Not going to work. The accessory drives are different.


----------



## anglemyer.cole (Nov 7, 2010)

is it even possible to put a whipple on a gto?


----------



## jpalamar (Jul 22, 2008)

Anything is possible with money and time... is it worth the work though?


----------



## anglemyer.cole (Nov 7, 2010)

from what ive read it is the only other alternative would be getting a harrop 2300 supercharger. i just wanted some opinions but i dont want a procharger i dont need all that power i want something thats a good daily driver yet i can put out around 650 or 700 hp and what other mods would you guys suggest


----------



## GM4life (Mar 18, 2007)

If the s/c was desinged for a truck most likely it won't fit a car. The s/c has a different offset on the intake, you'll have to worry about firewall clearance and accessory drive. Superchargers like the HTV2300/TVS2300 usally requires a built bottom end. I don't think you can spin them slow enough to work on a non-built motor.
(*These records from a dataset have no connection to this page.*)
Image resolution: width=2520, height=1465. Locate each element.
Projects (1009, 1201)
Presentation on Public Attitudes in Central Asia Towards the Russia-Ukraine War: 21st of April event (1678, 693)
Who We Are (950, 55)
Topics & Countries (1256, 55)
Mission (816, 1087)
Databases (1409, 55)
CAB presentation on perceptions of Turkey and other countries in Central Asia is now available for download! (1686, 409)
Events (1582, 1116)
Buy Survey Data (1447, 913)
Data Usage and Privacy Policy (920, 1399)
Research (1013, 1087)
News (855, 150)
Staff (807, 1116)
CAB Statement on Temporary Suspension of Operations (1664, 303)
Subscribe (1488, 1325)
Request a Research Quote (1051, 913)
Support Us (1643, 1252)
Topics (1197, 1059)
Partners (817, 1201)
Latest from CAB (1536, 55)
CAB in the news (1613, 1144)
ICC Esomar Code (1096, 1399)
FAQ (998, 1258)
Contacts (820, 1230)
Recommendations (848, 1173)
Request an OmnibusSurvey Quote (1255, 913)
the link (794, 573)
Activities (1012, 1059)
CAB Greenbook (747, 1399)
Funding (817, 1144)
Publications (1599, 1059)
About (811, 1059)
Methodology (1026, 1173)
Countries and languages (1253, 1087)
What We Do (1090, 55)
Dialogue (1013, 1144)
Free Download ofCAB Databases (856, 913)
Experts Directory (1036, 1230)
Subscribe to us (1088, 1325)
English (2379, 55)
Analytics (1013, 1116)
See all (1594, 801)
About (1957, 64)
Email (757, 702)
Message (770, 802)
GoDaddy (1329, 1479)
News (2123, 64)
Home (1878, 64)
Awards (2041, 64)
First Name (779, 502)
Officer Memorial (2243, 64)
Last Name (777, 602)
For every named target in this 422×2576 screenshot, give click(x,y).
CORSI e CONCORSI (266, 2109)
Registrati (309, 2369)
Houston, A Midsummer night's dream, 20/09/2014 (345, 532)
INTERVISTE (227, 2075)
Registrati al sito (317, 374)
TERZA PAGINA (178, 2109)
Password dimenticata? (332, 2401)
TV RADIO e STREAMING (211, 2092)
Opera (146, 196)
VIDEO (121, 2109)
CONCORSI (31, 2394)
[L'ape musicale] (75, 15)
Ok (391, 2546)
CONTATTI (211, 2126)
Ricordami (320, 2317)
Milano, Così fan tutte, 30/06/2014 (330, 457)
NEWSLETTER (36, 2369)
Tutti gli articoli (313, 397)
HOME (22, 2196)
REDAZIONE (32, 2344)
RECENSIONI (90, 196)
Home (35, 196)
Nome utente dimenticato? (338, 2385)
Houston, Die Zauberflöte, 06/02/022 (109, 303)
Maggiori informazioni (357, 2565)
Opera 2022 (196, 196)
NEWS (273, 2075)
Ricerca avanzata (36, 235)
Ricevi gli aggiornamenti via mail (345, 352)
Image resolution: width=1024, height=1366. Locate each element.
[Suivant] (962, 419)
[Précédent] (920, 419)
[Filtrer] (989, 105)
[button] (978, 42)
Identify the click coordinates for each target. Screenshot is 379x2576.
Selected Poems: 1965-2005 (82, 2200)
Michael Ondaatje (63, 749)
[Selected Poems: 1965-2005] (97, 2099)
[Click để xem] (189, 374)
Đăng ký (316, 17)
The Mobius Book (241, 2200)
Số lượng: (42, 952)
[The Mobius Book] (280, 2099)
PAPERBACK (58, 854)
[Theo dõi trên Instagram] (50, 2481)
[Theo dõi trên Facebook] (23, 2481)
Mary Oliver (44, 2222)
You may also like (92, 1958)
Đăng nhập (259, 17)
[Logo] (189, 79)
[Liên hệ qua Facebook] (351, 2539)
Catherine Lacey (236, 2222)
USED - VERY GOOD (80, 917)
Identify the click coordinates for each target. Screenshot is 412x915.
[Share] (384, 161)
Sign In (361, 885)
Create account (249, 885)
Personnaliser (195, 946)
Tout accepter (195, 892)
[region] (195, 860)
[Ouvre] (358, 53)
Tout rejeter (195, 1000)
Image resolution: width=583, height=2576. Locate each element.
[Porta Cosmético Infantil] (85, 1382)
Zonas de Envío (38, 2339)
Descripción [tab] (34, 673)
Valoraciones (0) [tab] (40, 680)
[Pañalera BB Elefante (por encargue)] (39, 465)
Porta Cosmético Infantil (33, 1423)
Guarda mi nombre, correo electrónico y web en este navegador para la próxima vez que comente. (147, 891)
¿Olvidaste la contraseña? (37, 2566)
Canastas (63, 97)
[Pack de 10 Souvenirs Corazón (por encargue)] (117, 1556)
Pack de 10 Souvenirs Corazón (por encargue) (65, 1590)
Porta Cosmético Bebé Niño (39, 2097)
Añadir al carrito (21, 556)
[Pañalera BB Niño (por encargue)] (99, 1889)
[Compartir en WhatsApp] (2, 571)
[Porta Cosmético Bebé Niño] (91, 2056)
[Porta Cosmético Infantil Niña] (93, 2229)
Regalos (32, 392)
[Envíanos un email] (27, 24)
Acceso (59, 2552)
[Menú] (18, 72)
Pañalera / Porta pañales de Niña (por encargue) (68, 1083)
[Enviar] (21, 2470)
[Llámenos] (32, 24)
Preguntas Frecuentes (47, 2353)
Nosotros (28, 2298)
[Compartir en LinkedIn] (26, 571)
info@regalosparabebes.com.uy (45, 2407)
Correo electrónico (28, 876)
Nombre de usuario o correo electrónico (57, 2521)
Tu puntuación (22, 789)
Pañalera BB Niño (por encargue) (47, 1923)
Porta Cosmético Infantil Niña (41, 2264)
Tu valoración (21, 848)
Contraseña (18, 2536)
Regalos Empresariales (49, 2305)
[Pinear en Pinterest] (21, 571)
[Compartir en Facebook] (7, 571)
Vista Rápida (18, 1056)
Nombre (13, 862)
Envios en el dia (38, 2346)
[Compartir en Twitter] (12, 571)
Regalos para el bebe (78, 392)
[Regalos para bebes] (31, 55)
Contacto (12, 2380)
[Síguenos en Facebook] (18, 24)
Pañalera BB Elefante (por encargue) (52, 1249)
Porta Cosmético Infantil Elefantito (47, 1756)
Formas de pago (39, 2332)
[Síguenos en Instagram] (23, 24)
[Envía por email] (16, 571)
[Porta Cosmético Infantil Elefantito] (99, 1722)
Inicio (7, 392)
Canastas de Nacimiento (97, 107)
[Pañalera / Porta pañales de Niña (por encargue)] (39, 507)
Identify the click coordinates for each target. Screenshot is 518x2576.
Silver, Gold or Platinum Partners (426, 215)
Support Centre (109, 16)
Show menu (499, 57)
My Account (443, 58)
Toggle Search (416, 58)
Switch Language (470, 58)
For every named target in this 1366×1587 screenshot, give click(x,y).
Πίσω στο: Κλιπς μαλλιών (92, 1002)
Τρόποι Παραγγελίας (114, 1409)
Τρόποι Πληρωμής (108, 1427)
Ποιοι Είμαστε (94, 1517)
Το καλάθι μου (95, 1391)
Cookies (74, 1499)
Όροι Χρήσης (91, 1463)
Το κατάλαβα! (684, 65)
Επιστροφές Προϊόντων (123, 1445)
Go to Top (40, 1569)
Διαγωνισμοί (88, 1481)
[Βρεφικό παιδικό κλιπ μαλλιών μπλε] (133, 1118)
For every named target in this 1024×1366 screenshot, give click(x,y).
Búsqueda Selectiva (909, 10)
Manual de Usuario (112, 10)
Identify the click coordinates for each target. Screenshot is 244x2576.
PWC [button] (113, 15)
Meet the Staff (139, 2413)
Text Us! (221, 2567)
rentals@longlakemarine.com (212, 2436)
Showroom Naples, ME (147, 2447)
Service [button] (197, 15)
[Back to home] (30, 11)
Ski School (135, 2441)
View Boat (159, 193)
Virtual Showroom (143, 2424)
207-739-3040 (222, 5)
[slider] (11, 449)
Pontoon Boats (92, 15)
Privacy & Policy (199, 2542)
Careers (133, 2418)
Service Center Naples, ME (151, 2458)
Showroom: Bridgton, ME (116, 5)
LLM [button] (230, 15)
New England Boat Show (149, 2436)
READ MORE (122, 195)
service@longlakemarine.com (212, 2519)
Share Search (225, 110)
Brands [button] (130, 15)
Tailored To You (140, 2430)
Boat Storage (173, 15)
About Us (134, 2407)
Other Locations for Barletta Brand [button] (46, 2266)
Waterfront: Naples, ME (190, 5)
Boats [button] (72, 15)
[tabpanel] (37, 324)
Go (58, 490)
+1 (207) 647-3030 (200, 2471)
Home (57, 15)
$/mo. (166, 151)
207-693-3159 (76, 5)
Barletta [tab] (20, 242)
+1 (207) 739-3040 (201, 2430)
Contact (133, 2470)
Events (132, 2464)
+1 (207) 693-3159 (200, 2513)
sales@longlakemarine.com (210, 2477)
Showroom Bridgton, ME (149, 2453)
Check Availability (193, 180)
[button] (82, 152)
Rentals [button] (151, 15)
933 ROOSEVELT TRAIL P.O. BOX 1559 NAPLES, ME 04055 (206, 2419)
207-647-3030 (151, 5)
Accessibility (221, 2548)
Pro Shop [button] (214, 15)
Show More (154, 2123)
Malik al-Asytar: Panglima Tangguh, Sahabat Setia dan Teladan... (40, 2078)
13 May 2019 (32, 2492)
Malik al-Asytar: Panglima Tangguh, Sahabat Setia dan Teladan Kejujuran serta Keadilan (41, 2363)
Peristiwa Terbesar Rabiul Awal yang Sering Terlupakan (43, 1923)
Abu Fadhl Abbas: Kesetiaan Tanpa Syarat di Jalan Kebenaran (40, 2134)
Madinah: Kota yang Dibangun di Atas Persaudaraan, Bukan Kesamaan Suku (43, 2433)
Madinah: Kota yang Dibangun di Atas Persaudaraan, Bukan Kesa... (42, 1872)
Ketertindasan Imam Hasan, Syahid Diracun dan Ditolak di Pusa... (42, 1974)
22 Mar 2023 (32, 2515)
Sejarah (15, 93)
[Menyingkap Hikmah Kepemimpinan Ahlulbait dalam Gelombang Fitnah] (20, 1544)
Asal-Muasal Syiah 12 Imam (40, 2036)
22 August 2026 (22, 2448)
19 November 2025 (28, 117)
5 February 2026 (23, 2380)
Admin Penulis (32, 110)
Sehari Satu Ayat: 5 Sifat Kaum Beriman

It all depends on what you want out of your car to choose what type of supercharger to go with.


----------



## motoristx (Apr 27, 2010)

honestly, i wound't force anything on an engine that wasn't built. i'd just be to tempted.


----------



## danieloneil01 (Dec 17, 2008)

george g said:


> *Not going to work.* The accessory drives are different.


Wrong


----------